The Tortillitas are a short range about ten miles northwest of the Santa Catalinas. They are arid mountains without forest.

Sonorella sabinoensis Pilsbry & Ferriss Fig. 164 a-e'.

Sonorella sabinoensis Pilsbry & Ferriss, 1919, Proc. Acad. Nat., Sci. Phila., for 1918, 70: 289, pl. 4. figs. l-5d; text-fig. 3.

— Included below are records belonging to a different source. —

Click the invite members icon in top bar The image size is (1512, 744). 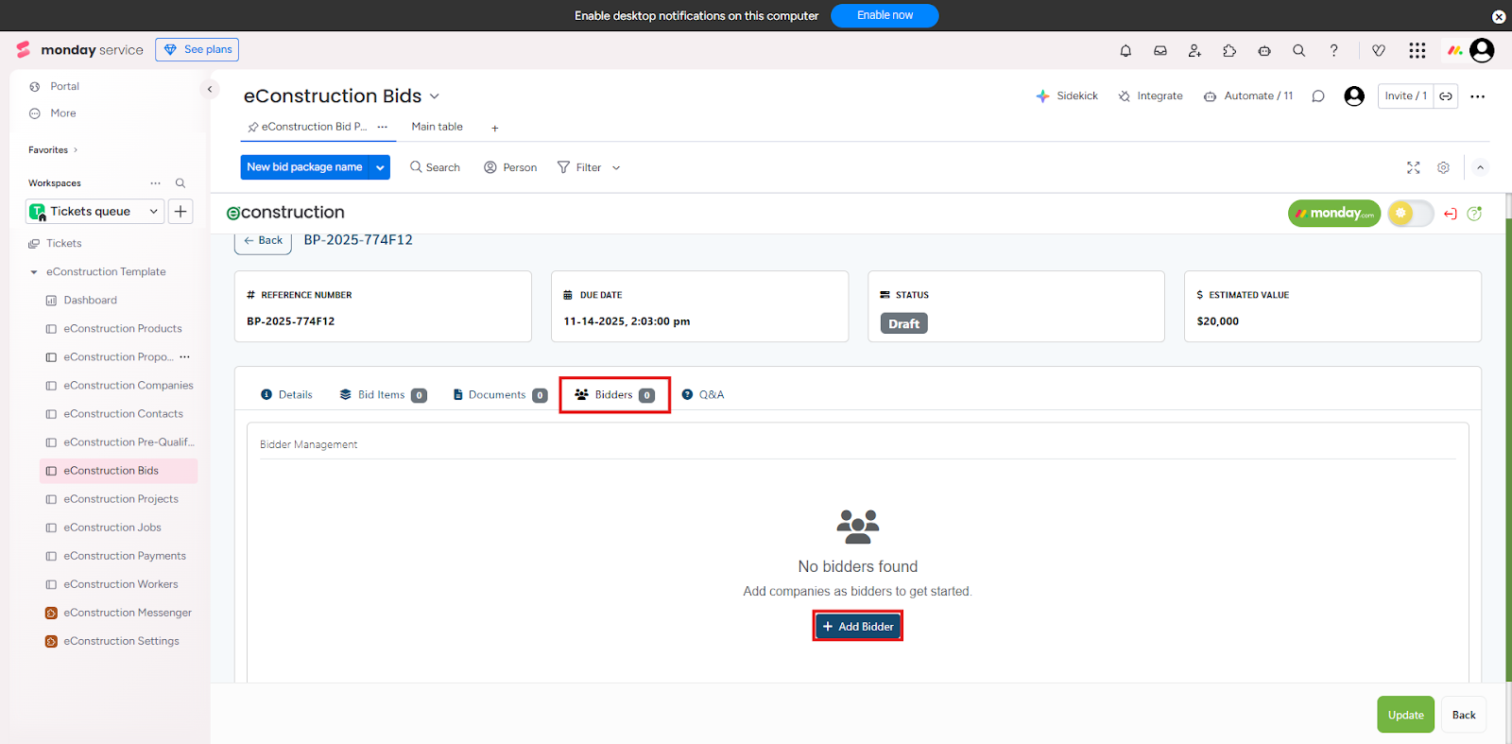(x=1194, y=51)
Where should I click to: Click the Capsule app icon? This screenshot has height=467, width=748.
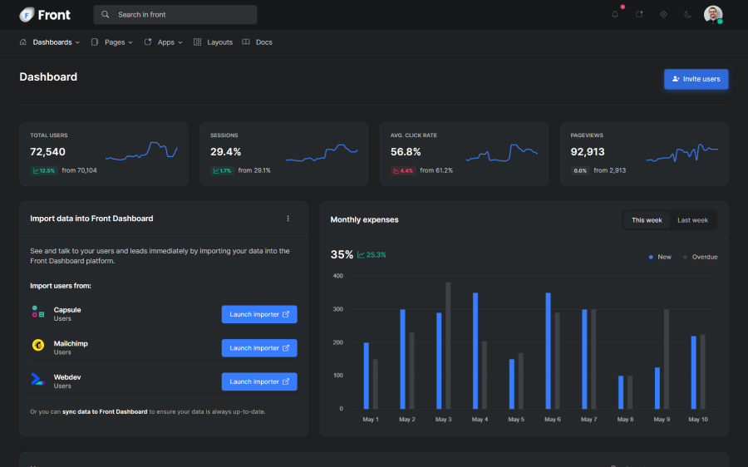[x=38, y=313]
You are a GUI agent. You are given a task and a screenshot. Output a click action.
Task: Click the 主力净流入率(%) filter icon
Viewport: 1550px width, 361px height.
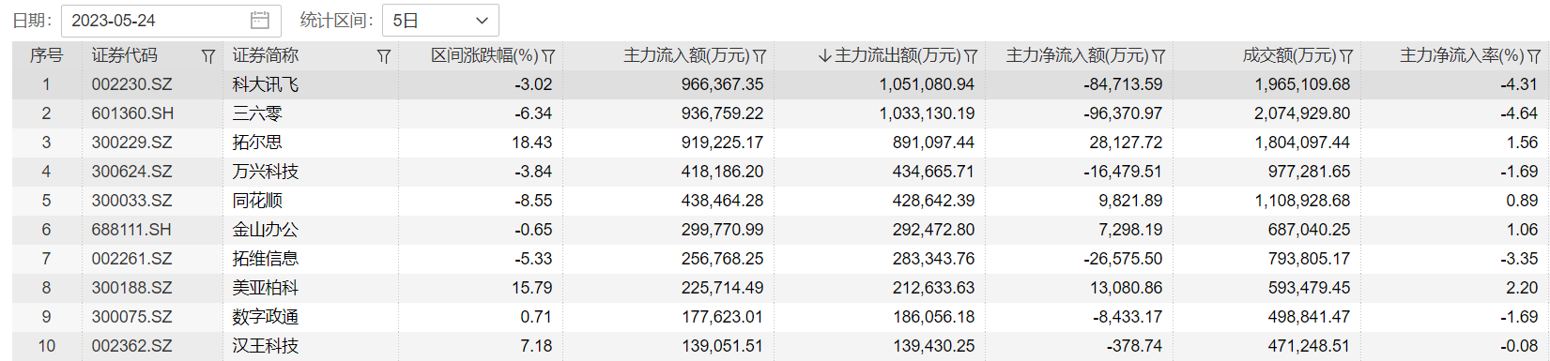(1535, 56)
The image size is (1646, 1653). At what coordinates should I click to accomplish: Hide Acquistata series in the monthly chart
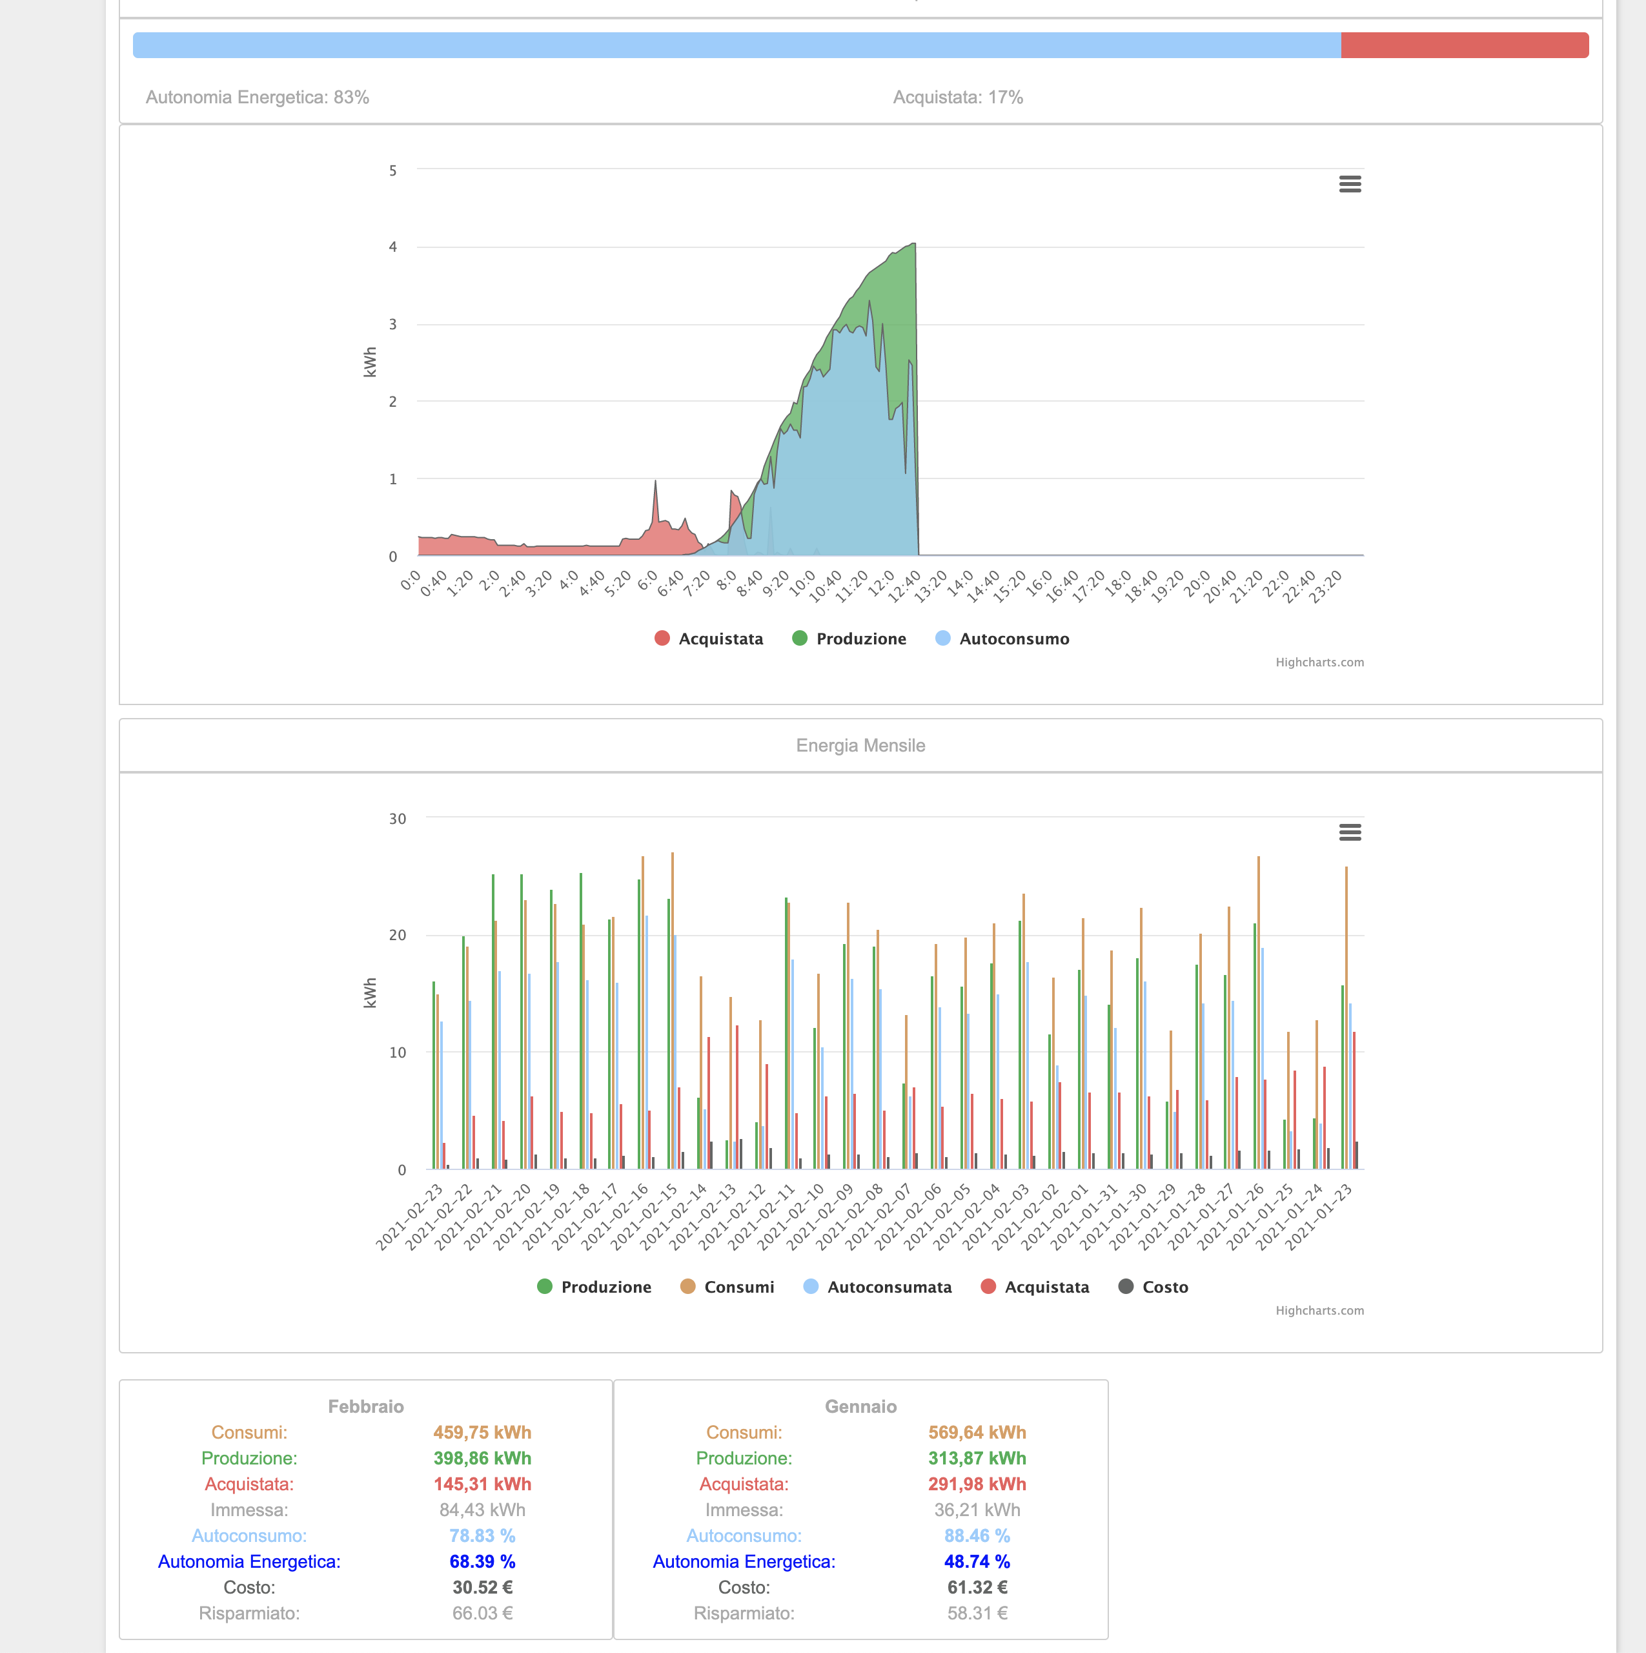[x=1045, y=1287]
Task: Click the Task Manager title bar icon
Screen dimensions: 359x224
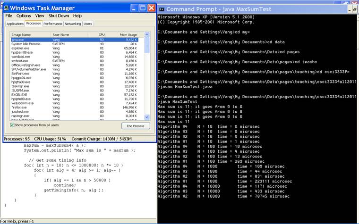Action: (5, 8)
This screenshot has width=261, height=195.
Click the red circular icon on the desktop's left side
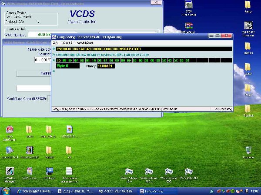point(10,130)
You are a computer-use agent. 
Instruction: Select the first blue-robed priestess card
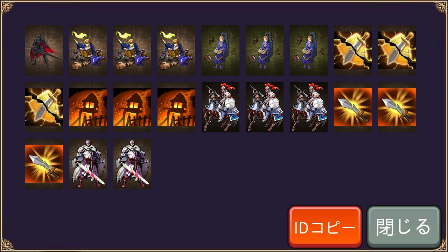click(221, 50)
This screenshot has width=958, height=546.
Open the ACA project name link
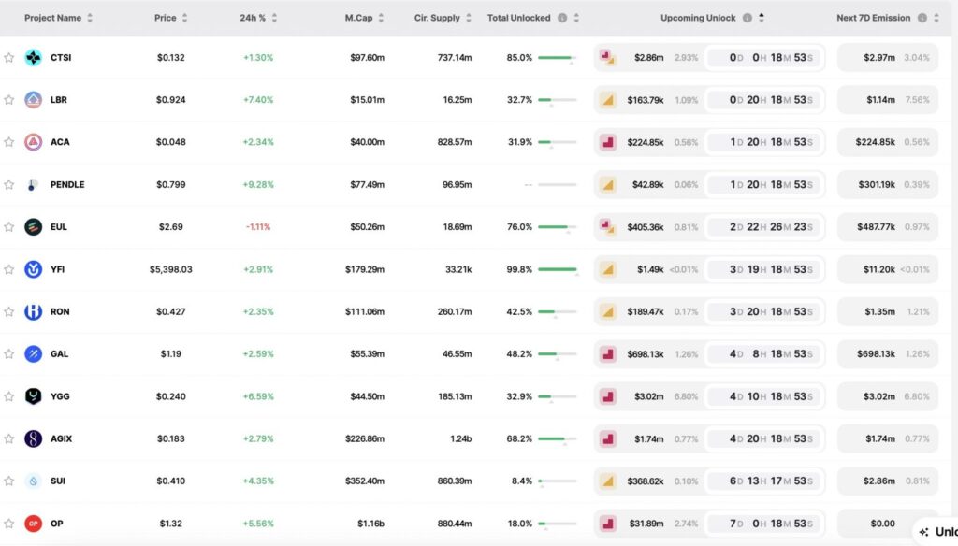coord(60,141)
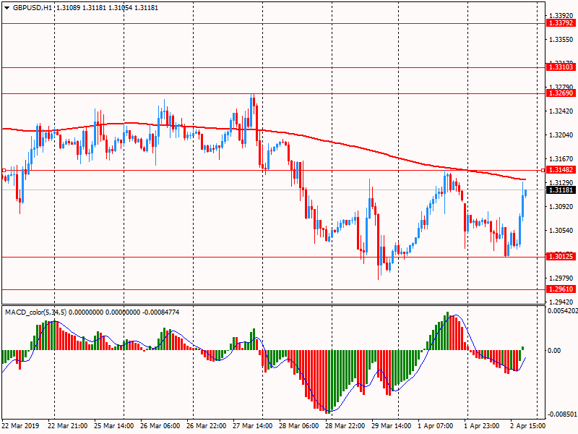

The shell is rather narrowly umbilicate, width of umbilicus contained nearly 8 times in that of shell in the type specimen, rather solid; cinnamon- buff, broadly zoned with white (or whitish) on both sides of the chestnut- brown band above the periphery. The surface is glossy; embryonic whorls when unworn with a smooth tip, followed by radial wrinkles and some granulation, then spirally descending threads with radially corrugated intervals, and with some interrupted ascending spirals near the upper suture. Subsequent whorls delicately marked with growth-lines. Suture descends moderately in front. The aperture is large, oblique, rotund-oval. Peristome narrowly expanded, dilated at the umbilical insertion.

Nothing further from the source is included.